Source passage:
## This tutorial shows the steps we have used to break simple captchas with image processing and machine learning.

A few months ago me and my friend decided to work on a project that breaks annoying captchas in course registration website. It was a fun project and a nice opportunity to put our knowledge into a real-world example. Throughout the process we have learned a lot, so I decided to write a tutorial that breaks down the steps we took. I hope this helps someone out there with a similar goal and if you have any suggestions feel free to contact.

Repo for this project is HERE.

## Tools

To accomplish our goal we used python(3) and following libraries;

• opencv and numpy are used in image processing i.e. denoising the images and separating the digits.
• pytorch used for training the model that will autonomously breaks captchas.

## Creating the Dataset

The very first step of the project is to create a dataset to work on with. Since we wanted to break a specific website’s captchas, we downloaded thousands of sample images via a click bot. Click bot basically refreshed the page and downloaded the captcha to a folder every time. We could have as many samples we want but decided that around five thousand would be enough in our purpose.

After constructing the dataset, here comes the crucial part. Annotating the dataset:). In every supervised learning problem, we have to annotate(label) our dataset, and I should admit it was the most boring part of the whole thing. Thankfully we had a saint friend who helped us with this task. Our labels for the dataset is a plain text file and every line has the solution for associated captcha image. For example line 15 in the text contains solution for “15.jpeg” image in the dataset.

## Denoising and Separating the Digits

After creating our dataset we can experiment on it. At the first glimpse, you can see there are two different types of images. One seems to have a Gaussian noise and another one with periodical noise. We call them type1 and type2 images.

So the first image processing task should be determining the type of the given image, and then we can apply denoising on them with an intention to separate digits clearly. Separating the digits is a necessity because we can only train our model based on the digits and not the whole images. The gif below is a summary of denoising and separation steps.

To determine the type of image we need a general method that distinguishes between types. In this step, one could find multiple solutions that would work fine. Our approach was based on image histograms. We saw that type 1 images contain lots of pure black(0 intensity value) in it, so a threshold value for black pixel count actually worked perfectly.

The exercise:
Set down the passage of the captcha tutorial from "So the first" up to and including "and separation steps.", word for word. The material that follows has no connection to the captcha tutorial.

Supplied material:
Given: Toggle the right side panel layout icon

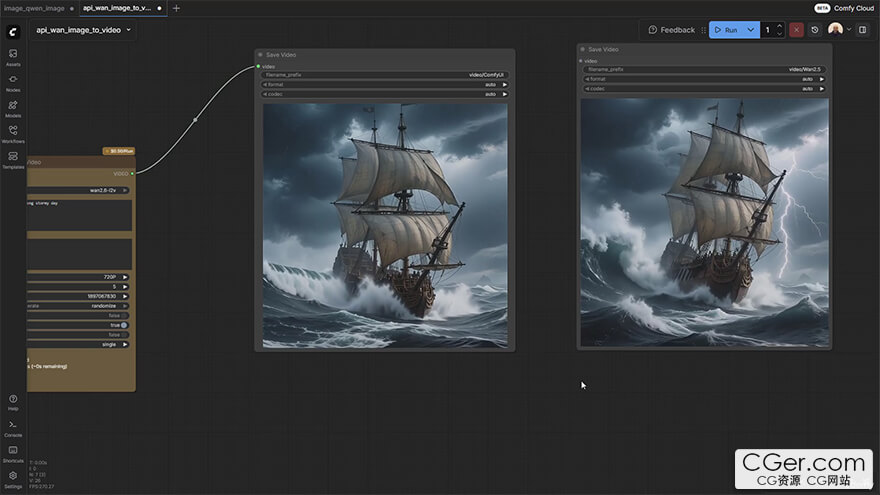Looking at the screenshot, I should 863,30.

Answer for the task:
So the first image processing task should be determining the type of the given image, and then we can apply denoising on them with an intention to separate digits clearly. Separating the digits is a necessity because we can only train our model based on the digits and not the whole images. The gif below is a summary of denoising and separation steps.